We’ve been using Microsoft Sharepoint here at Plaxo to organize our projects and files. For those who have used Sharepoint, you know it’s a love/hate relationship 🙂

Anyways, we needed to get a copy of all the files in our Sharepoint site recently. Looking around on the web, we found a few solutions, but couldn’t really find one that did exactly what we wanted. So, I wrote up a quick little app to grab all the files we needed out of Sharepoint, while preserving Sharepoint’s directory structure. It’s a command line tool and it doesn’t have any options.

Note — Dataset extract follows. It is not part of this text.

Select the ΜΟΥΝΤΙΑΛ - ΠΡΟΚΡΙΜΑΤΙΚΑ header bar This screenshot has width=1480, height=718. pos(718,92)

It’s really not that hard; here’s the source in case you’re interested:

using System;
using System.Collections.Generic;
using System.Text;
using System.Data;
using System.Data.SqlClient;
using System.IO;

// replace this string with your Sharepoint content DB connection string
string DBConnString = “Server=YOURSHAREPOINTSERVER;Database=CONTENTDATABASE;Trusted_Connection=True;”;

// create a DB connection
SqlConnection con = new SqlConnection(DBConnString);
con.Open();

// the query to grab all the files.
// Note: Feel free to alter the LeafName like ‘%.extension’ arguments to suit your purpose
SqlCommand com = con.CreateCommand();
com.CommandText = “select DirName, LeafName, Content from Docs where (LeafName like ‘%.doc’ or LeafName like ‘%.xls’ or LeafName like ‘%.pdf’ or LeafName like ‘%.ppt’) and Content is not NULL”;

// execute query
SqlDataReader reader = com.ExecuteReader();

while (reader.Read())
{
    // grab the file’s directory and name
    string DirName = (string)reader[“DirName”];
    string LeafName = (string)reader[“LeafName”];

    // create directory for the file if it doesn’t yet exist
    if (!Directory.Exists(DirName))
    {
        Directory.CreateDirectory(DirName);
        Console.WriteLine(“Creating directory: “ + DirName);
    }

    // create a filestream to spit out the file
    FileStream fs = new FileStream(DirName + “/” + LeafName, FileMode.Create, FileAccess.Write);
    BinaryWriter writer = new BinaryWriter(fs);

    // depending on the speed of your network, you may want to change the buffer size (it’s in bytes)
    int bufferSize = 1000000;
    long startIndex = 0;
    long retval = 0;
    byte[] outByte = new byte[bufferSize];

    // grab the file out of the db one chunk (of size bufferSize) at a time
    do
    {
        retval = reader.GetBytes(2, startIndex, outByte, 0, bufferSize);
        startIndex += bufferSize;

        writer.Write(outByte, 0, (int)retval);
        writer.Flush();
    } while (retval == bufferSize);

    // finish writing the file
    writer.Close();
    fs.Close();

    Console.WriteLine(“Finished writing file: “ + LeafName);
}

// close the DB connection and whatnots
reader.Close();
con.Close();

Here’s my VS.NET 2005 project file. If you need help with the code, please let me know.

Posted by markjen
Filed in Microsoft, Plaxo, technology, work

45 Comments »

45 Responses to “Little tool to extract all files out of Sharepoint”

rose Says:

November 3, 2006 at 12:13 pm
hmm, i think you could have just used sharepoint in the folder view, then dragged everything onto your desktop 🙂

ah, how i wished we used sharepoint here at work…

Reply
adam herscher Says:

November 7, 2006 at 10:45 am
out of curiosity, why did you need to do this?

Reply
Chupes Says:

March 12, 2007 at 6:31 am
hello. pardon my newbieness here, but is this a sql script?o what other language?

Reply
markjen Says:

March 23, 2007 at 9:25 am
Hi Chupes,

Yup, this is a simple SQL query that extracts all the files in sharepoint and writes them to the file system.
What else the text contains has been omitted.